Discussion: Kawasaki disease (KD) is a systemic vasculitis most commonly seen in the setting of conjunctivitis, mucositis, rash, and lymphadenopathy, however not all children present meeting the classical diagnostic criteria. This is particularly true in infants. Our patient met incomplete criteria with elevated inflammatory markers, elevated ALT, sterile pyuria, and hypoalbuminemia. Early diagnosis is important so treatment with IVIg can be initiated to prevent coronary artery aneurysms, a hallmark of the disease. Studies show that infants (particularly less than 6 months old) take the longest time to diagnose and are least likely to fulfill diagnostic criteria. As a result, they are at highest risk for developing coronary artery abnormalities. Diagnosis was delayed in our patient because of the atypical presentation, but also because of his blood cell abnormalities. Typically, white blood cells and platelets are elevated in KD – our patient presented with pancytopenia which initially raised significant concern for leukemia. Once malignancy was ruled out, additional testing resulted in the diagnosis. Because of the difficulty in making this diagnosis in infants, some studies advise echocardiogram in this age group if there is evidence of systemic inflammation, even without clinical criteria.

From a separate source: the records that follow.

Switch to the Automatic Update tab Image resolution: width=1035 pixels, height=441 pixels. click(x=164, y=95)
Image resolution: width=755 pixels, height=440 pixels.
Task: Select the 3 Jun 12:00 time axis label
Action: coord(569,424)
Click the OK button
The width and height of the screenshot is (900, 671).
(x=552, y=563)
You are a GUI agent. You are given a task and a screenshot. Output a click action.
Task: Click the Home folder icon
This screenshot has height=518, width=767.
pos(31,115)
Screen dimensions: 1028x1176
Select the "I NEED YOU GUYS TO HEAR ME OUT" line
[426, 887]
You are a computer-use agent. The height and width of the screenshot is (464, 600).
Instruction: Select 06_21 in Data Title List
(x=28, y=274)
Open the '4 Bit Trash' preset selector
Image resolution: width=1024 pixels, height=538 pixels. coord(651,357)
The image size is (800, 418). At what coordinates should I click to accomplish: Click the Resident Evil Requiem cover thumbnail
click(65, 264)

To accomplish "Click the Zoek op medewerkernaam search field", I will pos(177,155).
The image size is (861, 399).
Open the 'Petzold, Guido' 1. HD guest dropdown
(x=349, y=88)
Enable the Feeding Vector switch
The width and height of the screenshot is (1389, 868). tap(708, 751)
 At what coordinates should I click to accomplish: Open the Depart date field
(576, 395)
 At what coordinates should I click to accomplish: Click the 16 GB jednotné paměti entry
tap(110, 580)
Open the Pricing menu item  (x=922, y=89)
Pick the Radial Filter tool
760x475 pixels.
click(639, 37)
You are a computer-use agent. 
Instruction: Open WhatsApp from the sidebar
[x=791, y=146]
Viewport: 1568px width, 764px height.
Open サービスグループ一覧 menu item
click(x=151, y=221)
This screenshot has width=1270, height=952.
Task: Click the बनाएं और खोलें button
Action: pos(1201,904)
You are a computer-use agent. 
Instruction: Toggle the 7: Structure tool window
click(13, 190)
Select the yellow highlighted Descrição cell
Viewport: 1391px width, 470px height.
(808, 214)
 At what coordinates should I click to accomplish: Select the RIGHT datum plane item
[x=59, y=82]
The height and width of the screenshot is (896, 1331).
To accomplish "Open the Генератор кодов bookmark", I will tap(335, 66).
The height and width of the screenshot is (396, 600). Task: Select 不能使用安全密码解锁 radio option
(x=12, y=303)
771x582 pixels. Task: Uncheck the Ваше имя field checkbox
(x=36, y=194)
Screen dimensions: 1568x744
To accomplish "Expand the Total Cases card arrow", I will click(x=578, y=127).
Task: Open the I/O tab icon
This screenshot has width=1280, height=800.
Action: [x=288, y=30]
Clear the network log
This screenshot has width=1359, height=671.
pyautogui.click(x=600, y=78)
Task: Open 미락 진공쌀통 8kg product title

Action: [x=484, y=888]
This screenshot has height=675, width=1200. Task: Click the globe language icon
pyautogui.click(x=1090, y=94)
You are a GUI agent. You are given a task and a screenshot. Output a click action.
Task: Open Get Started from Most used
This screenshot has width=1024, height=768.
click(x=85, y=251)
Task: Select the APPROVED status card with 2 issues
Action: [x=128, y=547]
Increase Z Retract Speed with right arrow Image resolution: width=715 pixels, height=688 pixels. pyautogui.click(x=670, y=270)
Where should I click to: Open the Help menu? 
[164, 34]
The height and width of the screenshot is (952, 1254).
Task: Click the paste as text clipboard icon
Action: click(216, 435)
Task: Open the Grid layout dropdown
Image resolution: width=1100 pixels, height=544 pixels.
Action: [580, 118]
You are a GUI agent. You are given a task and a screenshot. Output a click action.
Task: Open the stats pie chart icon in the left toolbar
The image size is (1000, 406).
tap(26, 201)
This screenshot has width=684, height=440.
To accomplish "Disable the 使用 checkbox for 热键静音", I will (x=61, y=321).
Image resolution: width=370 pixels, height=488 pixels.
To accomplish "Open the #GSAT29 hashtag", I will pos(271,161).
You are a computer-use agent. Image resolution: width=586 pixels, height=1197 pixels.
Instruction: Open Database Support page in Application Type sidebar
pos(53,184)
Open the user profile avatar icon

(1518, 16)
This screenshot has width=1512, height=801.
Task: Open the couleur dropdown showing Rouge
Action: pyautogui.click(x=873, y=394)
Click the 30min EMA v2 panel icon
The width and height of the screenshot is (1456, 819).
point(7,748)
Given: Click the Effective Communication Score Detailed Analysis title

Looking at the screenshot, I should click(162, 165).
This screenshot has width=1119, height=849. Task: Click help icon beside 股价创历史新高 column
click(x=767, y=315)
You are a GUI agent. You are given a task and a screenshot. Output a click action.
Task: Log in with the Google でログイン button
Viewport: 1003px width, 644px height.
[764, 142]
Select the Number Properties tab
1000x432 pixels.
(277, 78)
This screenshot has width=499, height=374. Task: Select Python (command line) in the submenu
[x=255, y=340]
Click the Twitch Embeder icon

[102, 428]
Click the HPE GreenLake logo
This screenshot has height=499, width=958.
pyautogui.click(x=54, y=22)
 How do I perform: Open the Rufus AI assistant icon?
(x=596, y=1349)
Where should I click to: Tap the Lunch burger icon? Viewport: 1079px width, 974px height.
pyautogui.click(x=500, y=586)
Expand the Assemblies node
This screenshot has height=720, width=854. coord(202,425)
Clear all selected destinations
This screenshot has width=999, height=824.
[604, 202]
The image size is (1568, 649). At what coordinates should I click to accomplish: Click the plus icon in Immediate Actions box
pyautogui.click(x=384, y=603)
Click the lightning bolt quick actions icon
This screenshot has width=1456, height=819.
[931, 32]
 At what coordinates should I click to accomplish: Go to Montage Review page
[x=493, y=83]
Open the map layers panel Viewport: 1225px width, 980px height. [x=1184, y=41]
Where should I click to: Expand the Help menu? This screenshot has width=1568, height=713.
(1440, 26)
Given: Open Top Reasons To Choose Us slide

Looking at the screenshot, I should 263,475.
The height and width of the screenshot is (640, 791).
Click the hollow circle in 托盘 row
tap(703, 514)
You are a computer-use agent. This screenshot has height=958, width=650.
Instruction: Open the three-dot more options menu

Conclusions: Infants are more likely than other age groups to present with atypical features of Kawasaki disease, and as a result, diagnosis is often delayed. It is important to have a high clinical suspicion in infants with fever of unknown origin and consider KD early to initiate treatment and prevent coronary artery pathology. While unusual, pancytopenia has been reported in other cases of Kawasaki disease.